TEXT PASSAGE =
‘Almost two thirds’ of children have eco-anxiety – what can parents do to help?

An environmental charity is warning that young people are struggling amid climate change news.

Some children are extremely worried by climate change
Children eco anxiety Some children are extremely worried by climate change (Alamy Stock Photo)

New research shows that nearly two thirds of secondary school children are experiencing mental health symptoms associated with concern about the environment.

Extreme weather, melting ice caps, increased droughts and animal extinction are all issues making young people fearful of the planet’s future.

A massive 64% of children aged between 11 and 16, surveyed by youth empowerment and conservation charity Action for Conservation, said that they were experiencing ‘eco-anxiety’.

In addition, almost a quarter of the 1,000 children who took part (23%) stated that they suffered symptoms associated with the condition at least once a week.

(Alamy Stock Photo)

The research also uncovered a worrying statistic that 43% of children spend as little as eight and a half minutes in nature daily, compared to the recommended minimum of one hour.

The charity defines eco-anxiety as “a sense of hopelessness about the state of the planet, including climate breakdown and the loss of nature, which can lead to feelings such as fear, stress and anger”.

How does eco-anxiety affect young people?

An abundance of research shows that eco-anxiety affects different people in different ways to varying degrees. However, the general consensus indicates that if children are beginning to experience slight cases of anxiety and stress on a regular basis coupled with disrupted sleep, they may be suffering from the condition.

It can feel overwhelming and isolating for young people and lead to mental health issues such as depression and anxiety.

Hendrikus van Hensbergen, founder and CEO for Action for Conservation, said: “Children aged between 11 and 16 and more susceptible to eco-anxiety because secondary school students are exposed to environmental issues for longer through education, local experience, social media, family and friends, and the news.

“This concern is compounded by a lack of opportunity for young people to affect real change. We know this concern extends globally from the ongoing youth climate strikes that started in 2018 and that young people care deeply about the future of the planet. But [they] feel they have little power to tackle issues like the climate crisis, and that adults in positions of power, including governments aren’t enacting the changes young people want to see.”

(Alamy Stock Photo)

What can parents do to help?

Linda Aspey, accredited psycho-therapeutic counsellor and climate psychologist, advised parents to learn and teach their children about climate change in order to help them understand the science around it.

She said: “You don’t need to be a climate scientist but having a basic understanding of both the simple science and how complex our emotional responses are (including your own) is invaluable.

RECORDED DATA =
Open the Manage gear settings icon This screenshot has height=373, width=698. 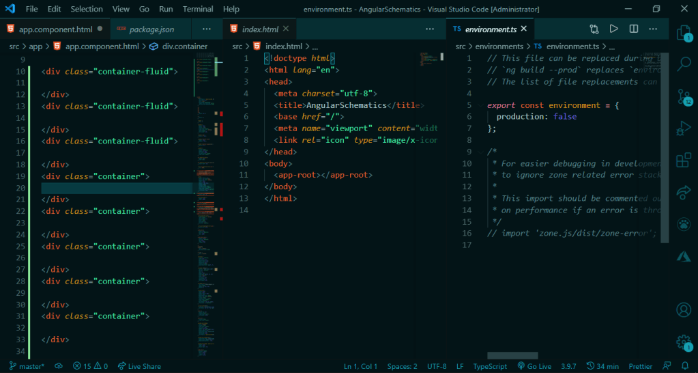pos(683,342)
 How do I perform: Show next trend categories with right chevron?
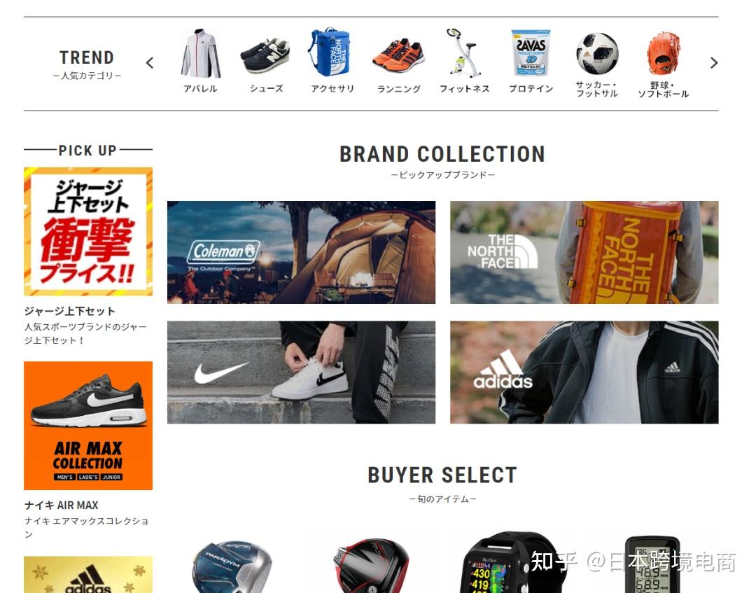(x=713, y=63)

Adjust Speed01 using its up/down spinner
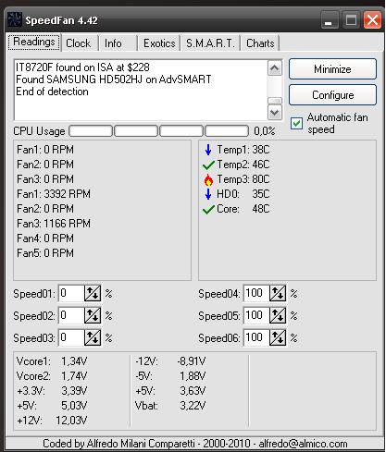93,293
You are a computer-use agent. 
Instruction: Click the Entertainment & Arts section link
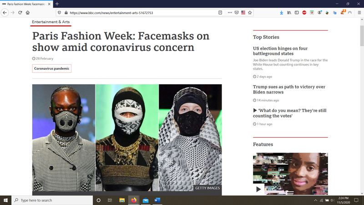[51, 22]
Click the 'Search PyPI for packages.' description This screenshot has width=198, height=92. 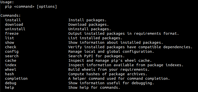[96, 56]
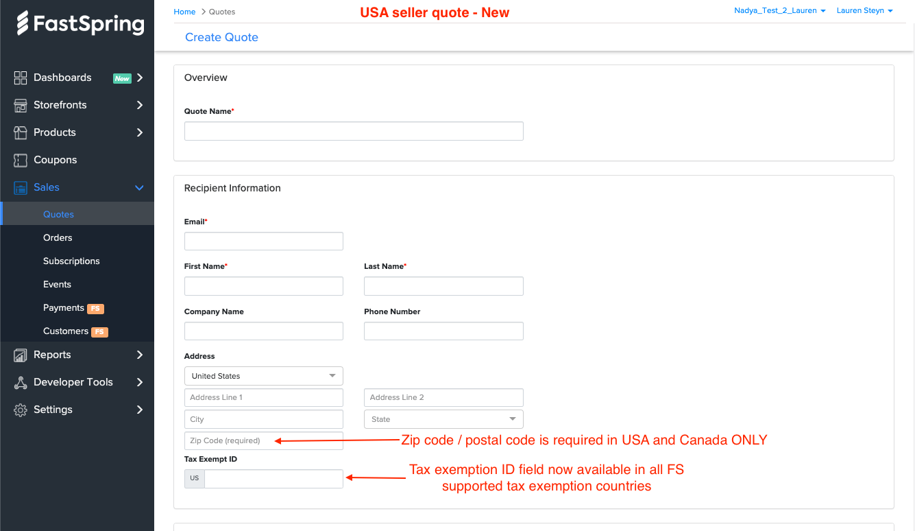Viewport: 915px width, 531px height.
Task: Select the Quotes sidebar entry
Action: 58,214
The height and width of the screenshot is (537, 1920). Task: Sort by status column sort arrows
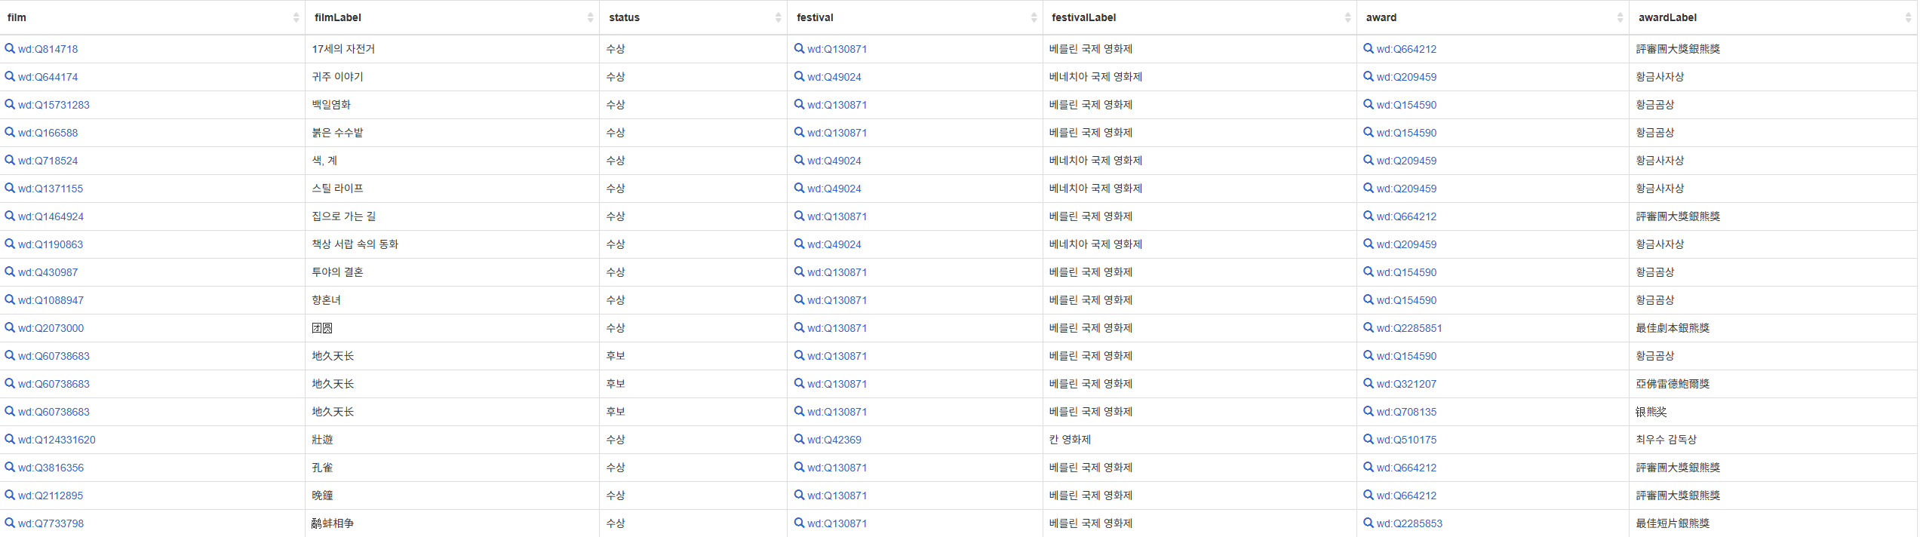[778, 17]
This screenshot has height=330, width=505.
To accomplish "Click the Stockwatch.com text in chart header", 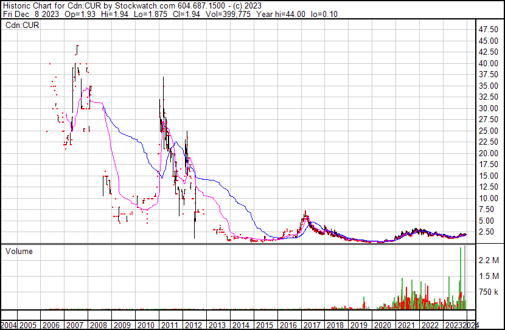I will pos(147,5).
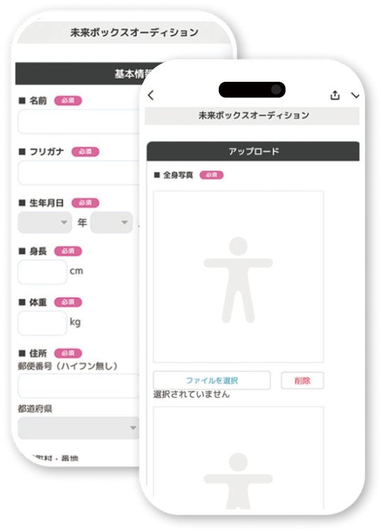
Task: Open the birth year dropdown
Action: pos(45,222)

PROBLEMS AND TASKS =
- a) Answer these questions using the article on children's eco-anxiety.
(i) What percentage of children aged 11 to 16 in the survey said they were experiencing eco-anxiety?
(ii) How many children took part in the survey?
(iii) What is the recommended minimum time for children to spend in nature each day?
- b) Reproduce, word for word, the stretch of the article on children's eco-anxiety from "Linda Aspey, accredited" through "science around it.".

ANSWER LIST =
- a)
(i) 64%
(ii) 1,000
(iii) One hour

- b)
Linda Aspey, accredited psycho-therapeutic counsellor and climate psychologist, advised parents to learn and teach their children about climate change in order to help them understand the science around it.